MATERIAL FOR THIS EXERCISE:
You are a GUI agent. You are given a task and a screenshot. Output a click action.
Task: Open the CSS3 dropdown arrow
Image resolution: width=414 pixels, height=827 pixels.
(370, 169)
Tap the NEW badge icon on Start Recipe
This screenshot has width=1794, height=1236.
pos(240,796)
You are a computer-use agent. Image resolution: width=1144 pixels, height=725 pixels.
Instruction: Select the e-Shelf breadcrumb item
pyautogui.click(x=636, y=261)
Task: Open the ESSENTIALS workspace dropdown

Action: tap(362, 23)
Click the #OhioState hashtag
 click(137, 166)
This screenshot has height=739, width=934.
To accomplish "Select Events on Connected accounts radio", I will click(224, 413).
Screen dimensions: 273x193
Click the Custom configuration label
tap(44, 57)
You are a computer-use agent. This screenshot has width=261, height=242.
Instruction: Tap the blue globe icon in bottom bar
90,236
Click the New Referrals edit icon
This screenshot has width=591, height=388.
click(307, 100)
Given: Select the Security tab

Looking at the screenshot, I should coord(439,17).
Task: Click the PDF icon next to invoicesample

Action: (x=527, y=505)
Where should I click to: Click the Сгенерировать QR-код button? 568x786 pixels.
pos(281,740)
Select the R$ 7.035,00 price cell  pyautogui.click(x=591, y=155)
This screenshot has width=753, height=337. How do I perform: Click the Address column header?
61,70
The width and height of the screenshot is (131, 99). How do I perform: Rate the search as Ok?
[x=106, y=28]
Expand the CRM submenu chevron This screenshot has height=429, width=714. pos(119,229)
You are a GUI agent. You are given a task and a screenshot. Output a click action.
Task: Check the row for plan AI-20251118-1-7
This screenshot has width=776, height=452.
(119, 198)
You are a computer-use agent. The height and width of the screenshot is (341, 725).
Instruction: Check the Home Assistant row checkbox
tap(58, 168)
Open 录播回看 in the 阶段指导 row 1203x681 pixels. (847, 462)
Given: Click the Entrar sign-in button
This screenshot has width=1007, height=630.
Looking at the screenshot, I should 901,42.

PROBLEM STATEMENT: For this exercise, write out all of the data exactly.

OUTPUT FOR THIS TASK:
You are a GUI agent. You are given a task and a screenshot. Output a click action.
Task: Open the CSS3 dropdown arrow
Image resolution: width=414 pixels, height=827 pixels.
(370, 169)
Tap the NEW badge icon on Start Recipe
This screenshot has width=1794, height=1236.
pos(240,796)
You are a computer-use agent. Image resolution: width=1144 pixels, height=725 pixels.
Instruction: Select the e-Shelf breadcrumb item
pyautogui.click(x=636, y=261)
Task: Open the ESSENTIALS workspace dropdown

Action: tap(362, 23)
Click the #OhioState hashtag
 click(137, 166)
This screenshot has height=739, width=934.
To accomplish "Select Events on Connected accounts radio", I will click(224, 413).
Screen dimensions: 273x193
Click the Custom configuration label
tap(44, 57)
You are a computer-use agent. This screenshot has width=261, height=242.
Instruction: Tap the blue globe icon in bottom bar
90,236
Click the New Referrals edit icon
This screenshot has width=591, height=388.
click(307, 100)
Given: Select the Security tab

Looking at the screenshot, I should coord(439,17).
Task: Click the PDF icon next to invoicesample

Action: (x=527, y=505)
Where should I click to: Click the Сгенерировать QR-код button? 568x786 pixels.
pos(281,740)
Select the R$ 7.035,00 price cell  pyautogui.click(x=591, y=155)
This screenshot has width=753, height=337. How do I perform: Click the Address column header?
61,70
The width and height of the screenshot is (131, 99). How do I perform: Rate the search as Ok?
[x=106, y=28]
Expand the CRM submenu chevron This screenshot has height=429, width=714. pos(119,229)
You are a GUI agent. You are given a task and a screenshot. Output a click action.
Task: Check the row for plan AI-20251118-1-7
This screenshot has width=776, height=452.
(119, 198)
You are a computer-use agent. The height and width of the screenshot is (341, 725).
Instruction: Check the Home Assistant row checkbox
tap(58, 168)
Open 录播回看 in the 阶段指导 row 1203x681 pixels. (847, 462)
Given: Click the Entrar sign-in button
This screenshot has width=1007, height=630.
Looking at the screenshot, I should 901,42.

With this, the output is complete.